DOKUMENTTEXT:
···
Der Porsche 911 GT2 RS Clubsport.
Der Porsche 911 GT2 RS Clubsport.
Jörg Mitter/Red Bull Ring

Spielberg - Da sitze ich also nun im Porsche 911 GT2 RS Clubsport auf dem Beifahrersitz. Der Motor läuft bereits. In Kürze geht’s auf die Strecke, den Red-Bull-Ring in Spielberg. "Irgendein letzter Tipp?", frage ich meinen Fahrer. "Genieß es", antwortet mir Mark Webber, der frühere Formel-1-Pilot. Dann steigt der Australier aufs Gas. Und schnell denk ich mir: Na bumm.

Unser Bolide hat 700 PS und kann in 2,8 Sekunden von 0 auf 100 beschleunigen. Das ist für einen Rennwagen praktisch - aber für jemanden wie mich, der noch nie in einem solchen gesessen ist, gewöhnungsbedürftig. Man könnte fast sagen: Ich bin in den ersten Kurven überrascht, dass ein Rennwagen schnell ist.
···
AUFGABE 1:
Schreiben Sie aus dem Bericht über die Mitfahrt im Porsche 911 GT2 RS Clubsport den Abschnitt ab, der bei "Jörg Mitter/Red Bull" beginnt und bei "Rennwagen schnell ist." endet.
AUFGABE 2:
Beantworten Sie anhand des Berichts über die Mitfahrt im Porsche 911 GT2 RS Clubsport diese Fragen:
(a) Auf welcher Rennstrecke findet die Fahrt statt?
(b) Wer sitzt am Steuer, und was war er früher?
(c) Wie viel PS hat der Wagen, und in wie vielen Sekunden beschleunigt er von 0 auf 100?
AUFGABE 3:
Führen Sie den Bericht über die Mitfahrt im Porsche 911 GT2 RS Clubsport nach seinem letzten Satz weiter.

BEREITGESTELLTE DATEN:
···
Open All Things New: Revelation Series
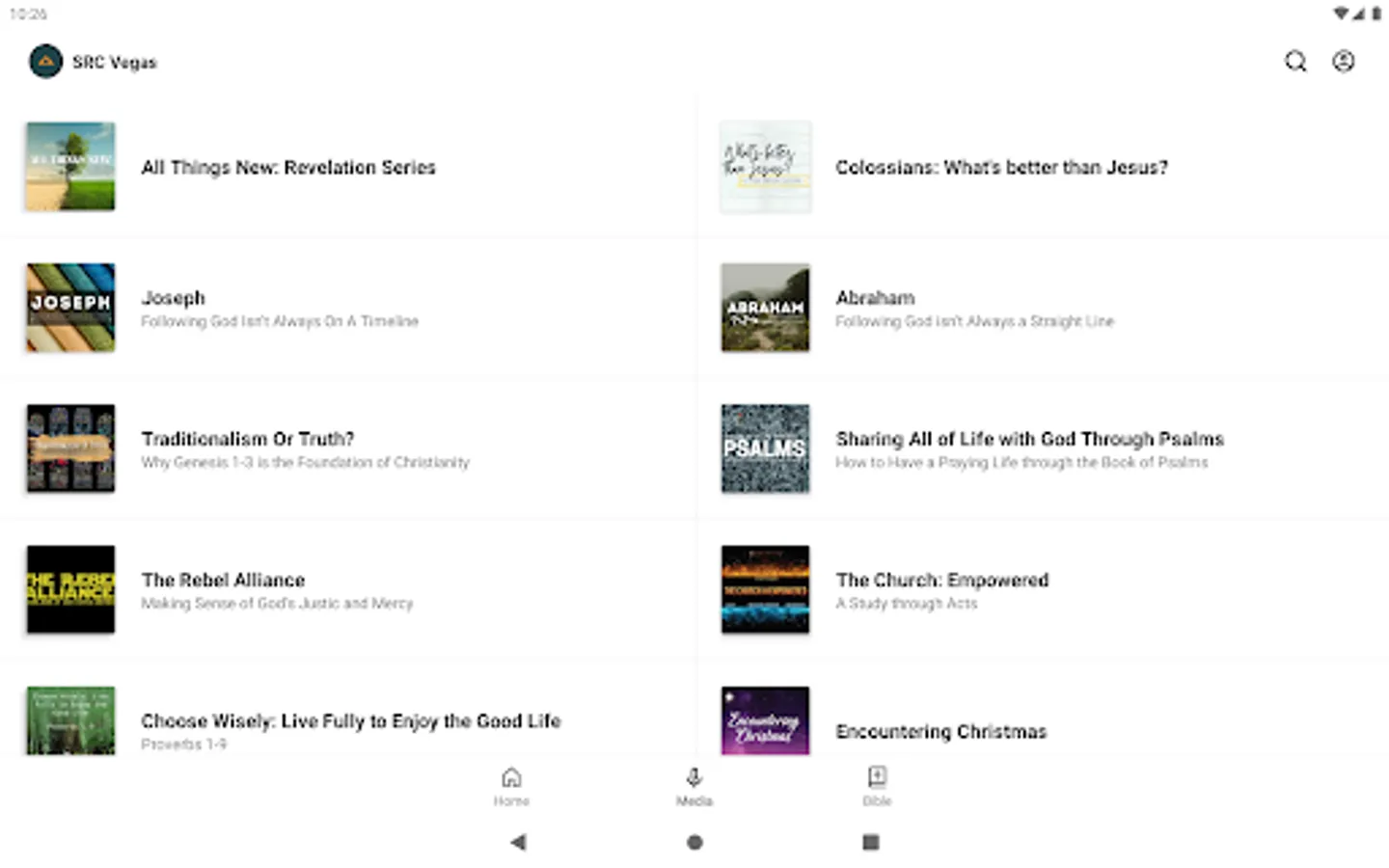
···
ERGEBNIS 1:
Jörg Mitter/Red Bull Ring

Spielberg - Da sitze ich also nun im Porsche 911 GT2 RS Clubsport auf dem Beifahrersitz. Der Motor läuft bereits. In Kürze geht’s auf die Strecke, den Red-Bull-Ring in Spielberg. "Irgendein letzter Tipp?", frage ich meinen Fahrer. "Genieß es", antwortet mir Mark Webber, der frühere Formel-1-Pilot. Dann steigt der Australier aufs Gas. Und schnell denk ich mir: Na bumm.

Unser Bolide hat 700 PS und kann in 2,8 Sekunden von 0 auf 100 beschleunigen. Das ist für einen Rennwagen praktisch - aber für jemanden wie mich, der noch nie in einem solchen gesessen ist, gewöhnungsbedürftig. Man könnte fast sagen: Ich bin in den ersten Kurven überrascht, dass ein Rennwagen schnell ist.

ERGEBNIS 2:
(a) Auf dem Red-Bull-Ring in Spielberg.
(b) Mark Webber, ein früherer Formel-1-Pilot.
(c) 700 PS; in 2,8 Sekunden.

ERGEBNIS 3:
Taxi Drive

Vielleicht lag das am harmlos anmutenden Namen der Aktion: "Taxi Drive". Dazu lud der Betreiber des Red-Bull-Rings, die Projekt Spielberg GmbH & Co KG. Solche Fahrerlebnisse können Laien unter dem Jahr buchen. Wer die Originalstrecke der Formel 1 mit dem eigenen Fahrzeug 20 Minuten erkunden will, zahlt 54 Euro. Ein Training in Boliden der Formel-4 und Formel-Renault 3.5. kostet Minimum 6.426 Euro. In meinem Fall sind’s drei Runden am Freitagabend. Mehrere Boliden nehmen teil - einen davon steuert mit David Coulthard ein weiterer ehemaliger F1-Fahrer -, Rennen ist es aber keines. Alle fahren brav hintereinander.

Ein Shuttle chauffiert einen Journalistenkollegen und mich vom Medienzentrum in eines der Heiligtümer der Rennstrecke, das Infield. So nennt man die Bereiche, die der Rundkurs umschließt. Hier sind etwa Feuerwehrleute stationiert, um gegebenenfalls schnell eingreifen zu können. Hier wird mitgeholfen, die reibungslose Organisation eines solchen Großevents sicherzustellen. Das merkt man. Zig Leute tummeln sich herum, aber jede Person scheint zu wissen, wann sie wo sein darf oder muss.

Ich muss ins Driving Center. Dort unterschreibe ich, dass mir die Gefahren im Motorsport bewusst sind, dass dieser im Extremfall Verletzungen oder den Tod herbeiführen kann.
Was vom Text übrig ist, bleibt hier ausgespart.